Do we see the victims of American drone attacks on the front of The Sun? We never have, and I would
state that we never will. As a consequence, the average westerner lives in an
odd bubble where the very real problems faced by other human beings just don’t
reach us. It is as if we inhabit a luxurious space habitat, like that in the
film Elysium where a decadent,
privileged class are so far removed from war-ravaged Earth that they couldn’t
possibly empathise with the poverty faced on the ground.
If the average citizen of the UK doesn’t know of the
suffering faced by black people in America, and they’ve never humanised the
plight of someone whom has suffered, the result is depressing; there is a
systemic lack of empathy for the victims of geo-politics, and not only is there
a lack of empathy, there is outright revulsion.

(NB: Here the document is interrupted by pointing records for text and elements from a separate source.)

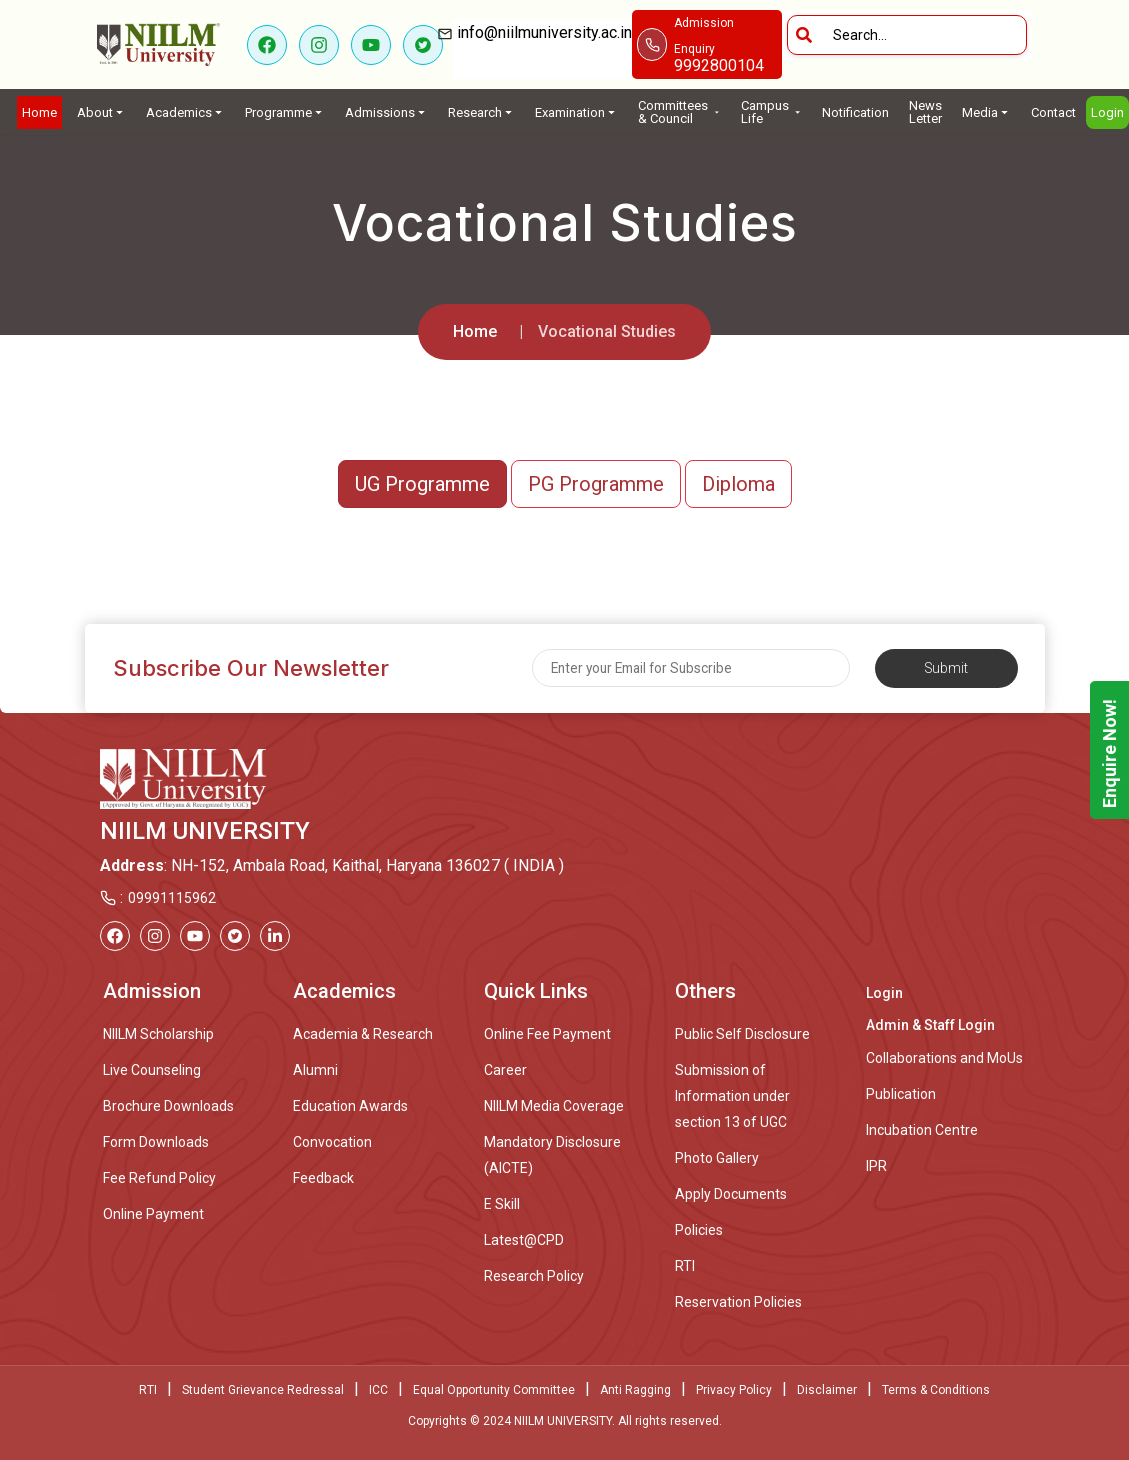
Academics (185, 112)
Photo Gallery (717, 1158)
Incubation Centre (922, 1130)
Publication (901, 1094)
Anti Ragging (635, 1390)
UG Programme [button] (422, 484)
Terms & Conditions (936, 1390)
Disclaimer (827, 1390)
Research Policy (534, 1276)
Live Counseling (152, 1070)
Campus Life (771, 112)
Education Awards (350, 1106)
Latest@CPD (524, 1240)
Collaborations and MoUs (944, 1058)
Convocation (332, 1142)
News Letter (925, 112)
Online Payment (153, 1214)
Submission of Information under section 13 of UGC (732, 1096)
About (101, 112)
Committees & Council (679, 112)
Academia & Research (363, 1034)
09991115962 (172, 898)
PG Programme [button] (596, 484)
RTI (685, 1266)
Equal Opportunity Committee (494, 1390)
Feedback (323, 1178)
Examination (576, 112)
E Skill (502, 1204)
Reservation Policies (738, 1302)
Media (986, 112)
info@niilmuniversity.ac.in (542, 45)
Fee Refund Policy (159, 1178)
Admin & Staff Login (930, 1025)
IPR (876, 1166)
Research (481, 112)
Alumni (315, 1070)
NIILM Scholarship (158, 1034)
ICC (378, 1390)
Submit (946, 668)
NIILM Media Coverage (554, 1106)
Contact (1053, 112)
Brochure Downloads (168, 1106)
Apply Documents (731, 1194)
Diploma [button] (738, 484)
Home (39, 112)
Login (1107, 112)
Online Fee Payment (547, 1034)
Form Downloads (156, 1142)
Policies (699, 1230)
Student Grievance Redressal (263, 1390)
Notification (855, 112)
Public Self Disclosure (742, 1034)
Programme (285, 112)
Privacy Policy (734, 1390)
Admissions (386, 112)
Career (505, 1070)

If we take the latest fiasco at Calais, with David Cameron
describing human beings who are most likely trying to escape war torn countries
and make a better life for themselves as a ‘swarm’, and the Daily Telegraph
reporting the cost of transporting of the lucky few whom make it through at up to ‘£150 a day not being
unusual’, it’s easy to see the reduction of the plight of fellow human beings to
mere economic cost. For if it’s one thing the British immigration-phobic public
detests, it is impoverished human beings trying to make a better life for
themselves.
We are also behoved to remember that the most serious
problem the UK faces isn’t a corrupt taxation system, a suspected paedophile
ring in parliament or the semi-privatisation of the NHS, but a trickle of
asylum seekers.
Empathy and fraternity are words which have vanished from
the British lexicon.
To conclude, I will argue, as I have always done, for the
rights of the oppressed, rather than in bourgeois causes which soothe the
feelings of selective outrage for white, middle-class England. I shall always humanise
those whom have been forgotten or buried by the machinations of the media,
because if I can make an iota of difference, then it’s a life well lived.